Fear is a fundamental feeling of every aspect of our lives. It gets opposition, dispel, sometimes acceptance, in the public and private sphere. It’s used to shape society.
Scientifically, fear is a biological reaction to danger, so it’s precious for survival of humans and animals. It’s useful because, being an answer to an unknown sensation, it can have a cognitive purpose, connected to learning mechanisms. In a proper amount, it leads to finding solutions, studying difficulties and considering alternative options.
Our organism, when exposed to a menace, produces adrenaline. This hormone, a chemical mediator, puts us in front of a simple choice, summarized by Walter Bradford Cannon in “flight or fight”. You can escape from a risk or face it. Excessive fear, on the other hand, can make you freeze. We know that some animals pretend to be dead to trick predators, for humans isn’t the best case scenario though.
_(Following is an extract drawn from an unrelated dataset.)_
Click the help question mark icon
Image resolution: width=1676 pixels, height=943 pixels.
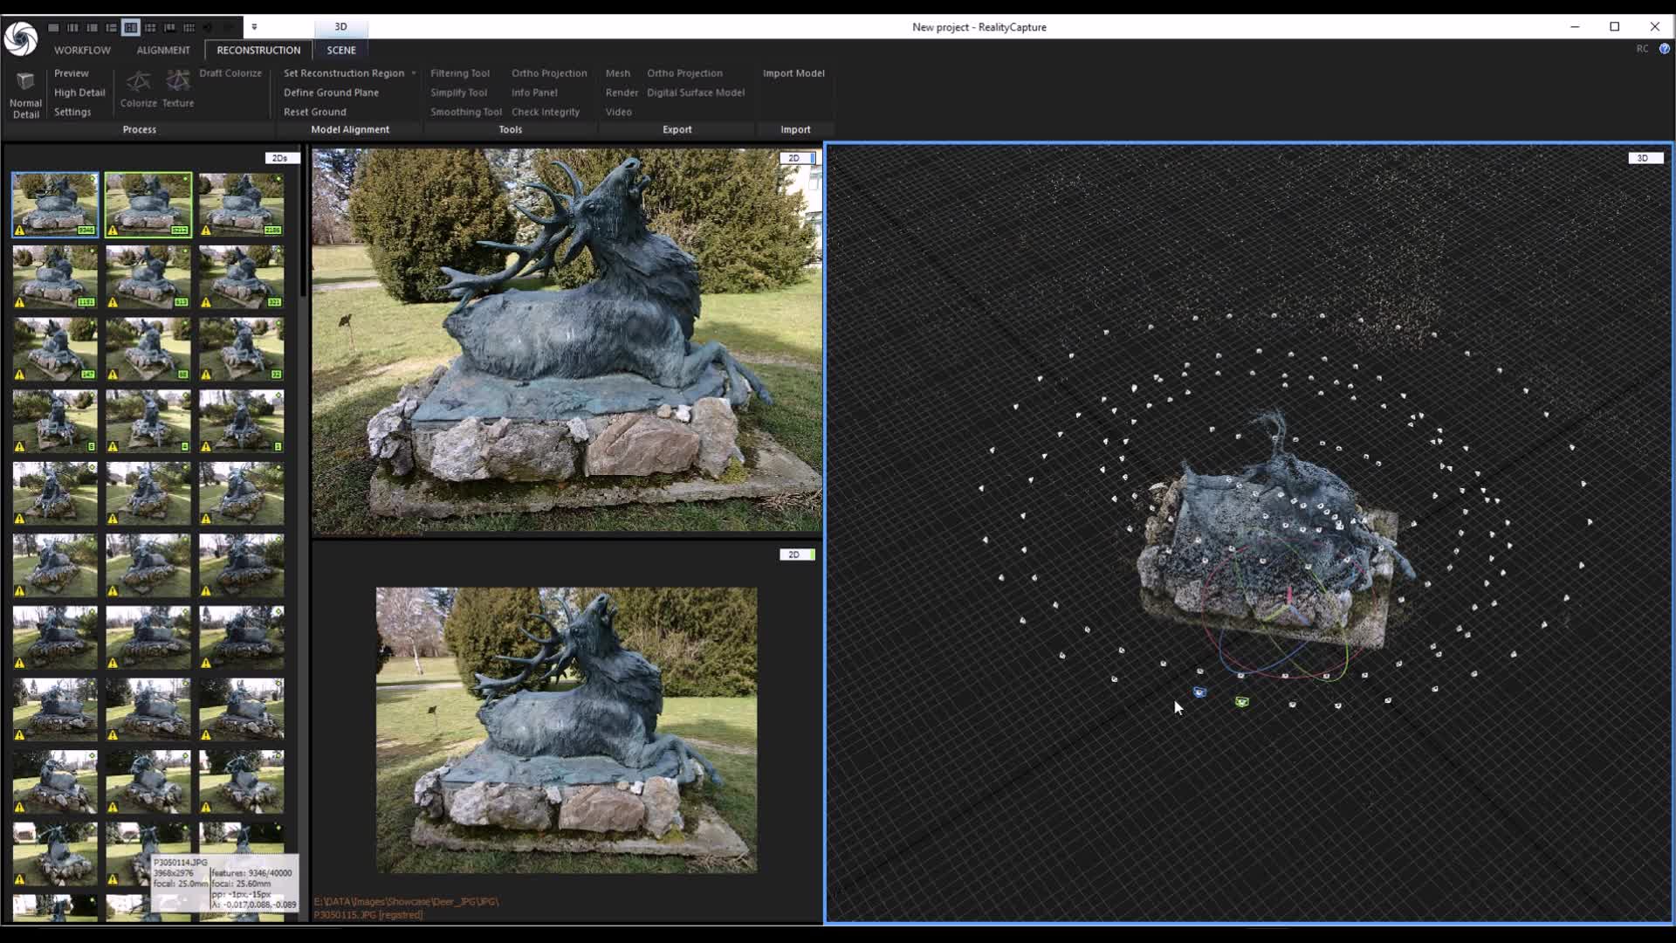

Socially and culturally, fear has been treated with a dual approach. On one side the rhetorical epic of the fearless hero and all the things that repress a so called negative emotion, which distract us from our goals: “the only thing we have to fear is fear itself”, Franklin Delano Roosevelt once said; or all the self-help books (how can something written by someone else be “self”?), aimed at the destruction of weaknesses.
On the other side fairy tales taught us how to go deep in our unconscious and deal with fear, without avoiding it. Metaphorically, it’s the stomach of the wolf in Little Red Riding Hood. It’s crucial in our growth, from children to adults.
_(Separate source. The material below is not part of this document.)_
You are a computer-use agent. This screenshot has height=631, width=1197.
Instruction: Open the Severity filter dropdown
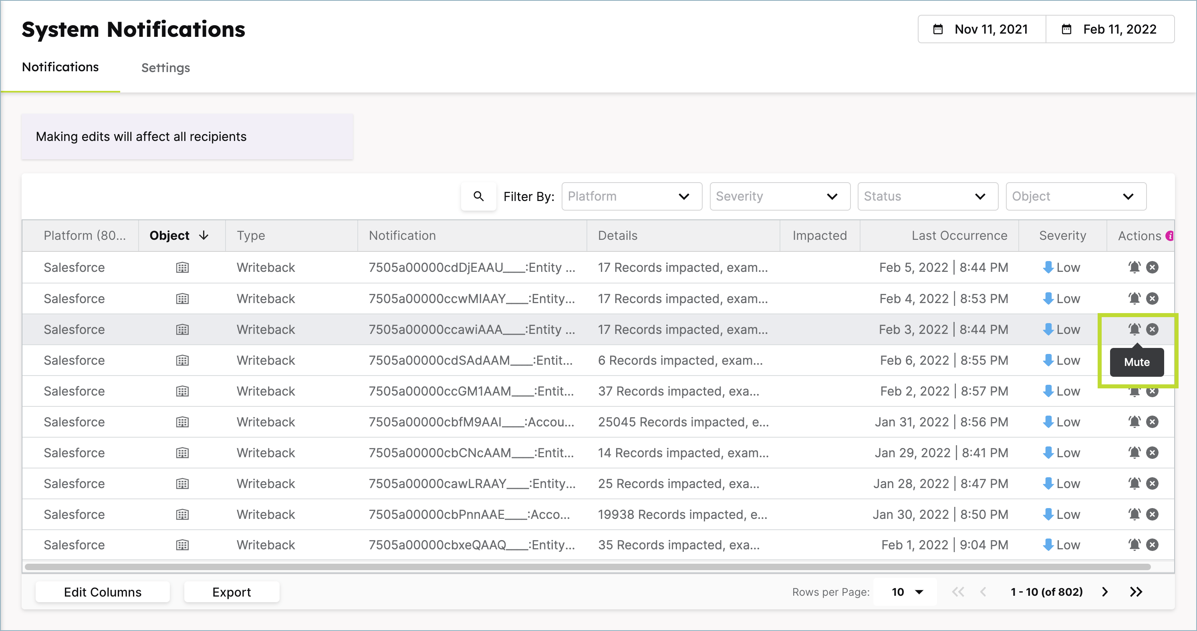pos(780,196)

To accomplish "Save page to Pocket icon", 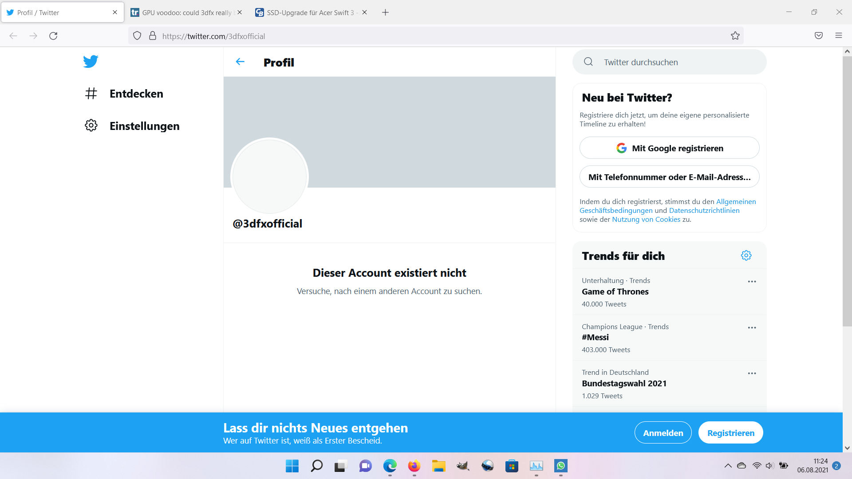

That concerns the private sphere. At a social and public level, fear tend to be an instrument of political or religious control. The Italian sociologist Guglielmo Ferrero, between the XIX and XX century, gathered fear together with the building of a civil and political society. We respond with it to natural worries, such as death and security, in order to guarantee a community life.
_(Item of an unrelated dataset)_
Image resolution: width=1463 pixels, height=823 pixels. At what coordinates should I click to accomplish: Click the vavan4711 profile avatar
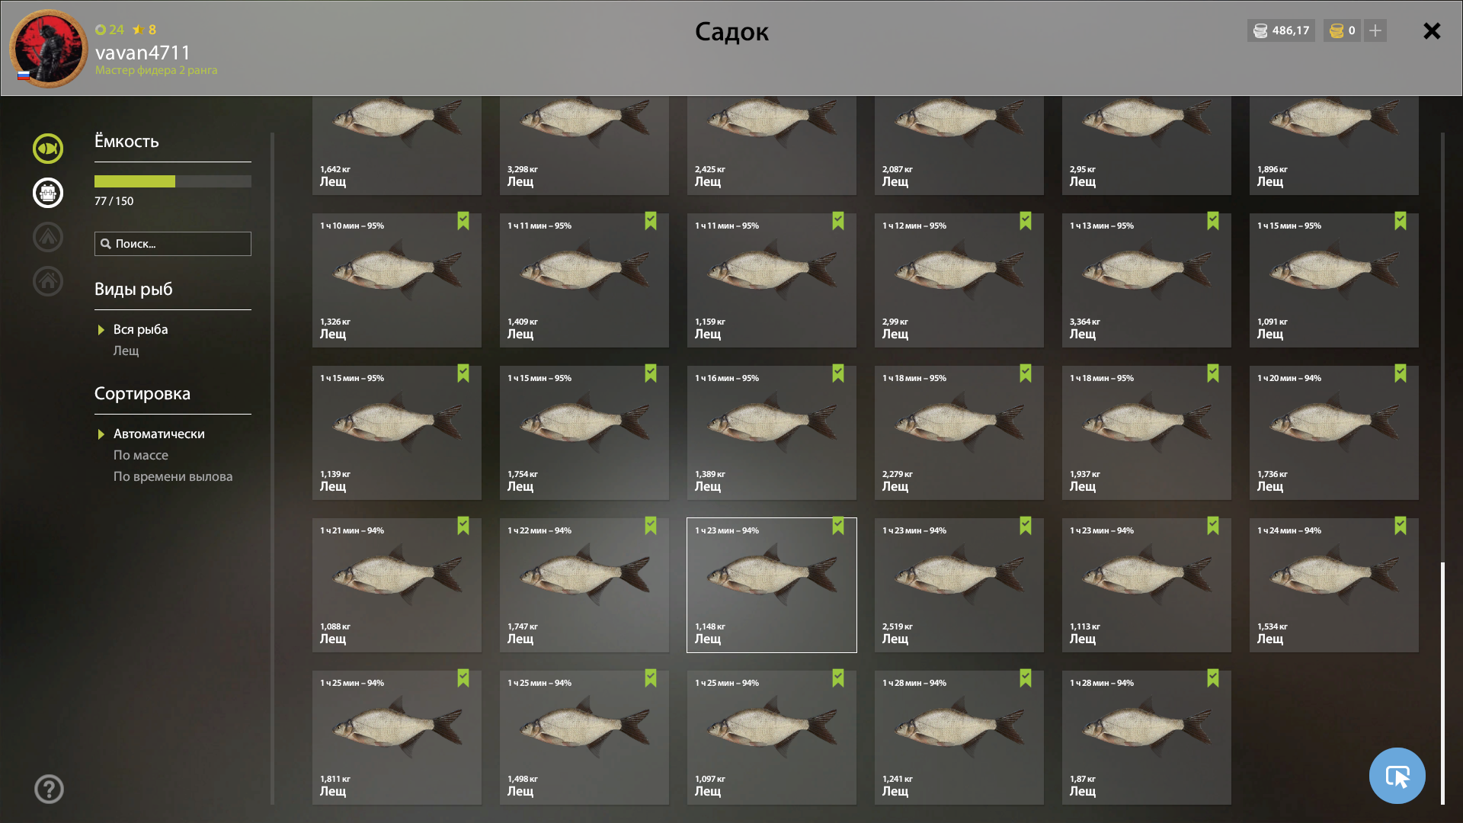tap(48, 48)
Ferrero (partly) retraces Thomas Hobbes positions, but he is more optimistic. According to Hobbes, power is above any law, supported by strength and fear. Ferrero puts limit to the power in a legal frame, giving it legitimacy.
George Simmel, German sociologist and philosopher, in the end of the XIX century said that fear is a psychological force which keeps people together and makes a geographical territory into a political space. Individuals can’t do without protection against unknown, superior forces. Fear is an essential tool for governments, even better when it works as a glue to unite against a common enemy.
Mass society didn’t stem control based on fear, despite an apparent rationalization. Actually, the French sociologist Michel Maffesoli stated that we discovered a new form of primitivism beyond progress. Fear socializes throughout a multiplier made up by mass communication.
“Media construct social imagination”, the German sociologist Ulrich Beck wrote. According to him, some communication networks are guilty of “organized irresponsibility”. News have a psychological influence which generates anguish and dismay, but also a morbid interest. Otherwise some topic couldn’t have success.
That’s not all. The ones who instill fear are the same ones who present themselves as the solution, a vicious cycle which differs just a little bit from the past. The French historian Jean Delumeau explains that back in time preachers did their best to make people understand not to rely solely on God’s goodness, giving them a perspective projected into the future.
In a present-oriented society, fear prevents from the lost of significance of the daily routine and the lost of focus. It’s a way to create consensus and legitimacy, keeping an unstable order just to avoid to consider new social forms.